Under the heading “Red tape deprives Faroe Islands of resident Catholic priest,” an article in The Pillar dated September 1st discussed the case of Msgr. Peter Fleetwood, a priest of England’s Liverpool archdiocese, who had served the Faroese community since October 2020.

“The main reason I decided to ask my Archbishop in Liverpool if I could leave is the Danish law on foreign religious workers,” Fleetwood was quoted as saying.

“I hardly ever saw my passport in the years I was living in the Faroes, because every time I needed to leave, I had to fill in a form requesting a re-entry permit, and they asked me to make that request at least a month in advance of my planned departure.”

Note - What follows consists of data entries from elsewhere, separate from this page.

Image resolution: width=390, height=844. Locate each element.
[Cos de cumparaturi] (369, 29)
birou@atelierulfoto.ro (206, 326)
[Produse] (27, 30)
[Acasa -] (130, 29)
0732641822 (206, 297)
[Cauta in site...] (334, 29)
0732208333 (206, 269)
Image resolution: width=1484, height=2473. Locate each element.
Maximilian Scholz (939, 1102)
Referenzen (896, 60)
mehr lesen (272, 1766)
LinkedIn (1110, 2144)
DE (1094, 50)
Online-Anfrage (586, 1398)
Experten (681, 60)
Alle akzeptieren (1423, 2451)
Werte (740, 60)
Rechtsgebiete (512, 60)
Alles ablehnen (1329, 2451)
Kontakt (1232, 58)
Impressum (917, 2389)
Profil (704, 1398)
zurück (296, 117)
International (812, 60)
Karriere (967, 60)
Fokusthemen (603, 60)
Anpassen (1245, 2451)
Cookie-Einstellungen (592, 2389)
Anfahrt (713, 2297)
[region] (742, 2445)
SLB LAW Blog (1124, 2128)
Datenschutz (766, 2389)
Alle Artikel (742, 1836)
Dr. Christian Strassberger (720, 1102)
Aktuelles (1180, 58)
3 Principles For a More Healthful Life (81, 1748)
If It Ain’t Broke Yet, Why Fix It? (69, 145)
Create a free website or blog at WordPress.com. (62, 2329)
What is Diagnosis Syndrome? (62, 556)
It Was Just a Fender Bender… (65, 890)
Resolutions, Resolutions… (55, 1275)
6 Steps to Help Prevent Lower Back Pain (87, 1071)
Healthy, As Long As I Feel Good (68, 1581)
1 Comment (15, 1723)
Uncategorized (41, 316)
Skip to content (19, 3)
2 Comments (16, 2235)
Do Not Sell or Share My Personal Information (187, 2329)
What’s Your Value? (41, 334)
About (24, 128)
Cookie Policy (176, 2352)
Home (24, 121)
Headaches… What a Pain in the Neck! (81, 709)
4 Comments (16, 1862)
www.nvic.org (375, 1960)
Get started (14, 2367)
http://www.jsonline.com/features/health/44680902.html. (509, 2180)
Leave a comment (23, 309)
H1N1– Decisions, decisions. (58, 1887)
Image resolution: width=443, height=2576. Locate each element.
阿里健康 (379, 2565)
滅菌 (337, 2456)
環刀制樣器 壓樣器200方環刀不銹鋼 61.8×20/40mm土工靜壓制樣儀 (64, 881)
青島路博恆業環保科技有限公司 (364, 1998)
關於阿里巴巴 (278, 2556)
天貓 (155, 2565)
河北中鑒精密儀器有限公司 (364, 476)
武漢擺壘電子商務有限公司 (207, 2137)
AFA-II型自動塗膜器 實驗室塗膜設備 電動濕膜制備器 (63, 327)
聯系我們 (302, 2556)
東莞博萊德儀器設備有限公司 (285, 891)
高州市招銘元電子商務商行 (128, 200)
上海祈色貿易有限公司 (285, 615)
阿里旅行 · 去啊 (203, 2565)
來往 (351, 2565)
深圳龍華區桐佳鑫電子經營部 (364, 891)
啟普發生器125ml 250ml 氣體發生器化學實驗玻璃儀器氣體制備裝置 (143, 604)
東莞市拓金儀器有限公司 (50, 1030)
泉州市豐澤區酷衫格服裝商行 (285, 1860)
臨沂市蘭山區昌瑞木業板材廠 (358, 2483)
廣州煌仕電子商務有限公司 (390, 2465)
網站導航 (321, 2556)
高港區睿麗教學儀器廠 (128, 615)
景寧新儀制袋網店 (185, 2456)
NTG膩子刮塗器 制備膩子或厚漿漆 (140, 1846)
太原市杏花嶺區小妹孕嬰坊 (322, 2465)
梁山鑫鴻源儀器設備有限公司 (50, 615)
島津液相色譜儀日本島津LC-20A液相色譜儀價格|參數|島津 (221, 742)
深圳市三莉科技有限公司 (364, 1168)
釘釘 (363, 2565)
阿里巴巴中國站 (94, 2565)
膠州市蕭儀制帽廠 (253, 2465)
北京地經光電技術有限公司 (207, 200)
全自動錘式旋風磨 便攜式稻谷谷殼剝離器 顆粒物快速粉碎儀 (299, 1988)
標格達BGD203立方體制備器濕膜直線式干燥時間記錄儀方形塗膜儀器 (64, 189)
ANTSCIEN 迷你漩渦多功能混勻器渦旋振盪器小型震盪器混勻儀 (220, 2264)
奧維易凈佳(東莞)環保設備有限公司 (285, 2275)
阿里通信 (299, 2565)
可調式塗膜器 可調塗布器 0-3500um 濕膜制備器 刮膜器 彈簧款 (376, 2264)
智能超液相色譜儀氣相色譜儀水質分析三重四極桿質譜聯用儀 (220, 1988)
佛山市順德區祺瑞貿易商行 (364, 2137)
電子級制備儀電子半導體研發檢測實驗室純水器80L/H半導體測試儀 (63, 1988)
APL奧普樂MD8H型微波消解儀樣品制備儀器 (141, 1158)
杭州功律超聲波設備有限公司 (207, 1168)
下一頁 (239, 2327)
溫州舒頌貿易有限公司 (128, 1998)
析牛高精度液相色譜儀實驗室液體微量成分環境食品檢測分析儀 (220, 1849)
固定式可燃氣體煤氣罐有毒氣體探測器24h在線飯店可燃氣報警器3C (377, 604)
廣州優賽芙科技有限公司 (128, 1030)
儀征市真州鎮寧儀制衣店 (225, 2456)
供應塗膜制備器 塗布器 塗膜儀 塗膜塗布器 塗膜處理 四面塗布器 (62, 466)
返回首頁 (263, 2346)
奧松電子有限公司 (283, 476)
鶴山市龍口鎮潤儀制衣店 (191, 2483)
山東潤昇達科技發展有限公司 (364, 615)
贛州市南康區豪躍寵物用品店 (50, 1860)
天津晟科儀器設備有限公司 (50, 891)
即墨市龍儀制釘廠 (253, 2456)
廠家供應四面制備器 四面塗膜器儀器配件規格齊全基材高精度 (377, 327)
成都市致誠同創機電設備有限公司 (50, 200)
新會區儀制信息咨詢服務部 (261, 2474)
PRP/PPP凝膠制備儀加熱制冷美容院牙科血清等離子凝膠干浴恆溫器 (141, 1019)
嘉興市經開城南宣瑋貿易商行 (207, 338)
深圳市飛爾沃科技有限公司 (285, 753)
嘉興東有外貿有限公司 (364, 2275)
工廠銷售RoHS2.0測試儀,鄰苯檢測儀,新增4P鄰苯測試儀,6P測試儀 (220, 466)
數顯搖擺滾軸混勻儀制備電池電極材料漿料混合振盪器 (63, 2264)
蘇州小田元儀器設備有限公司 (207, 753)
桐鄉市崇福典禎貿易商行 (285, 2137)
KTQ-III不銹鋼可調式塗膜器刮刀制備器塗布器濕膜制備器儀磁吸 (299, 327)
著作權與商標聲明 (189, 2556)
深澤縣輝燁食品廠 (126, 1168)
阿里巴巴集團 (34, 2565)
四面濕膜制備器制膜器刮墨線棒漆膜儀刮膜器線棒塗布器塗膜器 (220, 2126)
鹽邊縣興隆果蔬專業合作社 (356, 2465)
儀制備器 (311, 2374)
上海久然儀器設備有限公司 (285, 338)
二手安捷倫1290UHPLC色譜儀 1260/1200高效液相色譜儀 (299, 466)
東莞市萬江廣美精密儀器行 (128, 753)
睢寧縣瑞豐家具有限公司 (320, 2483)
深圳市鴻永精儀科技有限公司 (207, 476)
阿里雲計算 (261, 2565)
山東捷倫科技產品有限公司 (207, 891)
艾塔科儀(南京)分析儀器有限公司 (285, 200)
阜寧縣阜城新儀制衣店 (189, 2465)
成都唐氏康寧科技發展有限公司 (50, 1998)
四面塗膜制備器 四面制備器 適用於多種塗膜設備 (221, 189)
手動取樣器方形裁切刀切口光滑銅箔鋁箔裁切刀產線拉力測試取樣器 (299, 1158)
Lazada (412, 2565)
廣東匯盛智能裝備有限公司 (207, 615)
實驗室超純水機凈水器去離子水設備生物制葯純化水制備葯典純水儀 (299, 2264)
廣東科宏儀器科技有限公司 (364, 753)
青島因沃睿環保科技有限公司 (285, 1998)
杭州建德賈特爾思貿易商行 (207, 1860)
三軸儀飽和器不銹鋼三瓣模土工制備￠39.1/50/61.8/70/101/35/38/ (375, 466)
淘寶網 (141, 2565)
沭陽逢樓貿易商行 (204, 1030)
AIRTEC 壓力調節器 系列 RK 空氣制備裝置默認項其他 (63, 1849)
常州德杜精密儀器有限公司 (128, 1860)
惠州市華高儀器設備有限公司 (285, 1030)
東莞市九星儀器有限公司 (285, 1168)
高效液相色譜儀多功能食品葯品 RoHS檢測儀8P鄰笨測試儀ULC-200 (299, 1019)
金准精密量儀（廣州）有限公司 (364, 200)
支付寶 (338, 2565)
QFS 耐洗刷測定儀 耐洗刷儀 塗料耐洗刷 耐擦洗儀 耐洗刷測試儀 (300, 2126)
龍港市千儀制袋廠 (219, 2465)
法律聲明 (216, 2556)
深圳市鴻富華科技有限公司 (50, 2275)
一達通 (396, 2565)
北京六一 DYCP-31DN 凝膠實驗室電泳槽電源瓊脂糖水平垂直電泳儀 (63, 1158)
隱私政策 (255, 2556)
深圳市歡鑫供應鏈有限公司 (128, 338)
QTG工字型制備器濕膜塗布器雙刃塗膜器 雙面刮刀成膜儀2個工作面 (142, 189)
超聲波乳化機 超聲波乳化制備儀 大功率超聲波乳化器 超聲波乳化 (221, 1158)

“Twice, the permission had not been granted, and I was on tenterhooks until literally five minutes before the police station closed, when an email mysteriously appeared granting me permission to re-enter the Faroes.”

“I need to tell you that the police service is Danish, and the law on foreign religious workers is Danish, too,” Msgr. Fleetwood added. “The women in the police station were extremely polite and kind, and Faroese. I think I detected a certain embarrassment that they had to treat an aging Englishman as a potential threat to the security of the Kingdom of Denmark.”

As The Pillar noted, Catholics on the islands belonged to the Diocese of the Faroe Islands for an almost 500-year period up to the Reformation; however in modern times, they are part of the Catholic Diocese of Copenhagen, Denmark.